Siguiendo esta línea de pensamiento es que el libro del Eclesiastés repite varias veces “Vanidad de vanidades, todo es vanidad”, como mostrando la fragilidad y fugacidad de todo lo temporal que rodea la condición humana. Tan es así que este libro es considerado en cierto sentido como pesimista por su contenido, pero su visión no hace más que dejar al desnudo la situación humana, tan misérrima cuando carece de la presencia de lo trascendente. Nos damos cuenta así que la Sagrada Escritura no sólo nos habla de Dios y su relación con el hombre, sino que muestra también con crudeza la realidad del hombre que vive sin Dios.
Esta situación la percibimos en nuestros días en la sociedad en la que vivimos, preocupada egoísticamente por acopiar dinero, bienestar de todo tipo y poder, mientras se profundiza más y más el vacío interior de cada persona, ya que se aleja de los verdaderos bienes.
Ya en nuestra Patria, por ejemplo, en el orden político, se barajan nombres para las elecciones del año que viene. Todos en la lucha como si estuvieran seguros de vivir en el futuro al que todavía no tenemos en nuestras manos. Toda una carrera por alcanzar fama, poder y dinero, pero sin ninguna conexión con Dios que es el gran ausente, porque se piensa que no se lo necesita para los proyectos humanos, y con olvido del prójimo -al cual se debería servir buscando siempre el bien común-, que sólo interesa como medio para conseguir el objetivo del poder que se codicia por sí mismo.

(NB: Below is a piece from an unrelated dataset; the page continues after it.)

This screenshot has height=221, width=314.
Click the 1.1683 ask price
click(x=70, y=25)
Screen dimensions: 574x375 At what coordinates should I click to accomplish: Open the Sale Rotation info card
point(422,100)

El ser humano va construyendo o pretende edificar su vida por sí sólo, confiado únicamente en sus fuerzas. Es la autosuficiencia llevada al extremo incluso en nuestras vidas privadas.
Y Cristo mismo nos advierte sobre esto diciéndonos –como le dice a aquél que le pide arbitre respecto a su herencia- “guárdense de toda codicia pues aunque a uno le sobre, su vida no depende de sus bienes”.
A raíz del relato que refiere a un hombre que tanto había acumulado que se sentía seguro por muchos años, nos hace esta advertencia de que fue rico para sí olvidándose de ser rico a los ojos de Dios.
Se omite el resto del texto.